Whenever, therefore, there is any really satisfactory explanation of a delay on the part of the defendant, if the Court comes to the conclusion that his application is bona fide, that he is really anxious to contest the case, and believes that he has a good defence to the action, and if, in those circumstances, the order can be made without any damage or injury to the plaintiff other than can be remedied by an order as to payment of costs, I think when those conditions are present in any application the Court should as far as possible assist the defendant and allow him to file a plea in the action. On the other hand, of course, if the Court comes to the conclusion that the application is a mala fide one, that the defendant really has no belief in the justice of his cause, and has no desire to have the case decided on the merits, but that his only object in making the application is to delay the plaintiff in obtaining his just claim, then the Court clearly should not hesitate to refuse to make any order.”

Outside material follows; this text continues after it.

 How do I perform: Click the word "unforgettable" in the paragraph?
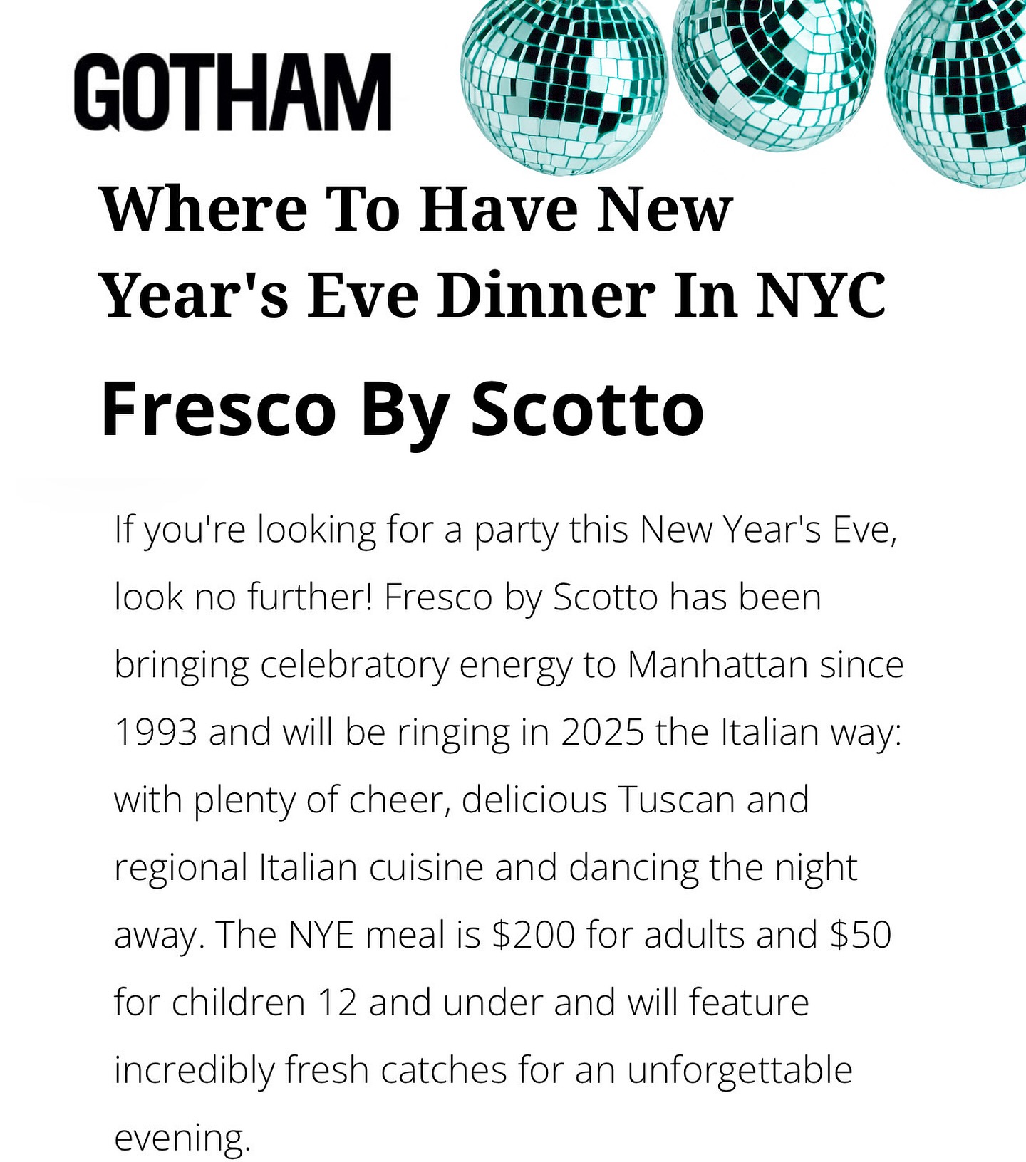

[16.2] Silverthorne dealt with a removal of bar. The same requirement has been laid down in the context of resisting an application for summary judgment, the rescission of a default judgment, as well as raising a dispute in liquidation proceedings. It is a separate requirement (see also Dalhouzie v Bruwer 1970 (4) SA 566 (C) 572C – E). In Standard Bank of SA Limited v El-Naddaf and Another 1999 (4) SA 779 (W) at 784C – 786B Marais J stated the following:

I wish to add something in regard to the sketchiness of the second defendant's affidavit. It is true that in Grant v Plumbers (Pty) Ltd 1949 (2) SA 470 (O) Brink J at 476-7 said that:

'He must show that he has a bona fide defence to the plaintiff's claim. It is sufficient if he makes out a prima facie defence in the sense of setting out averments which, if established at the trial, would entitle him to the relief asked for. He need not deal fully with the merits of the case and produce evidence that the probabilities are actually in his favour.'

I am aware that this was approved by Zulman AJ (as he then was) in Federated Timbers Ltd v Bosman NO and Others 1990 (3) SA 149 (W) at 155 et seq. I also accept the statement by Zulman AJ that it is not necessary for the defendant to actually prove his case. Clearly not.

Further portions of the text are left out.